UMA VIAGEM INESQUECÍVEL
Julho de 2000.
Depois de muitos planos, estava começando a viagem dos sonhos da família.
Levaríamos os quatro filhos para quinze dias no Chile. Com direito a muita neve.
Malas prontas, vôo da Varig marcado para o início da tarde. Olívia que vinha sendo tratada de uma inflamação no olho, amanhece com secreção purulenta.
Levada ao colega oftalmologista Zé Rosendo, o diagnóstico: úlcera de córnea consequente a ceratocone.
Férias canceladas, o tratamento que substituiu a aventura nos Andes, transformou-se numa árdua guerra cujas armas foram colírios e orações.
Uma semana depois, surge a perfuração da córnea e a indicação do transplante.
No início deste século XXI, transplantes eram realizados em Natal, esporádica, artesanal e heroicamente graças à abnegação de Marco Rey de Faria que apoiado pelos colegas João Maria Monte e Carlos Alexandre Garcia, conseguiu entusiasmar jovens residentes como Uchoa e Bruno.
Depois de muito pedido a amigos que trabalhavam em UTIs e no ITEP, surge a chance.
O tio de outro paciente de Marco Rey fora assassinado e se providenciássemos os exames, seriam realizados os dois transplantes.
Lembro ter saído com uma seringa com o sangue à procura de um laboratório que fornecesse os resultados a tempo.
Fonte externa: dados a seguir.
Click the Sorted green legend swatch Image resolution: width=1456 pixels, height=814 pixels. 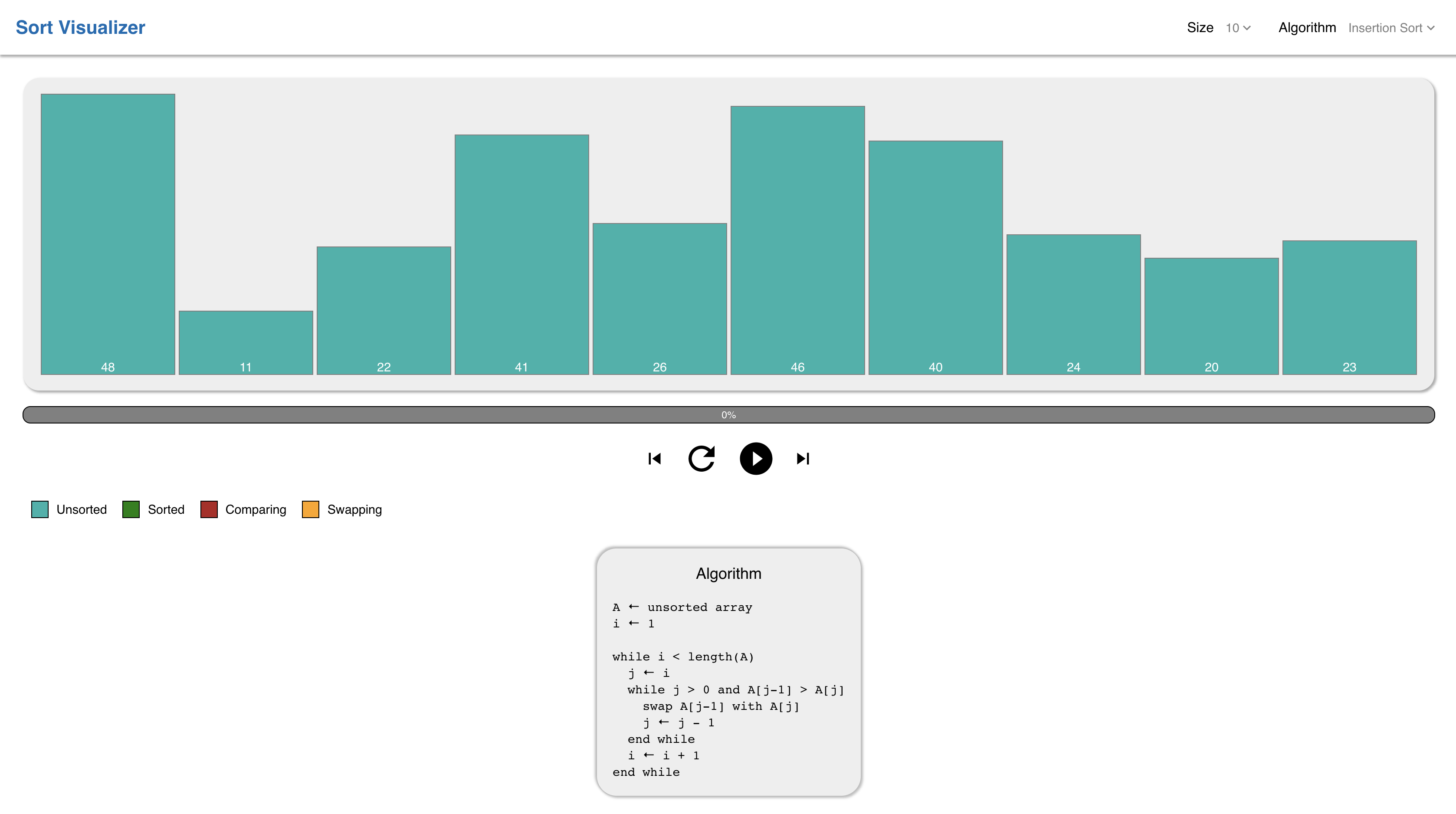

Não o encontramos.
Alguém lembrou do Hemonorte que resolveu o problema.
Desconfio, graças a uma ex-aluna de Margarita que estava no plantão. Cirurgia realizada ainda com direito a pernoite na clínica.
Seis meses depois, finalmente o Chile.
Olívia não viu o branco da neve.
O verão na Patagônia é uma explosão de muitas cores.
Que este relato pessoal e familiar sirva para lembrar a longa estrada que nos trouxe ao momento desta comemoração.
Setembro de 2011.
A Central de Transplantes realizou seminário e publicou plaquete com depoimentos de familiares e profissionais para marcar a meta alcançada da fila zero de córnea.
Novembro de 2019.
54% das famílias potiguares recusam doar os órgãos de parentes com morte cerebral.
Quase vinte anos depois, com a córnea opacificada, Olívia está, de novo, na fila dos transplantes.
Se não ocorrerem novos atrasos nos pagamentos aos prestadores de serviços nem outros entraves burocráticos, o tempo estimado para ser chamada é de 14 meses.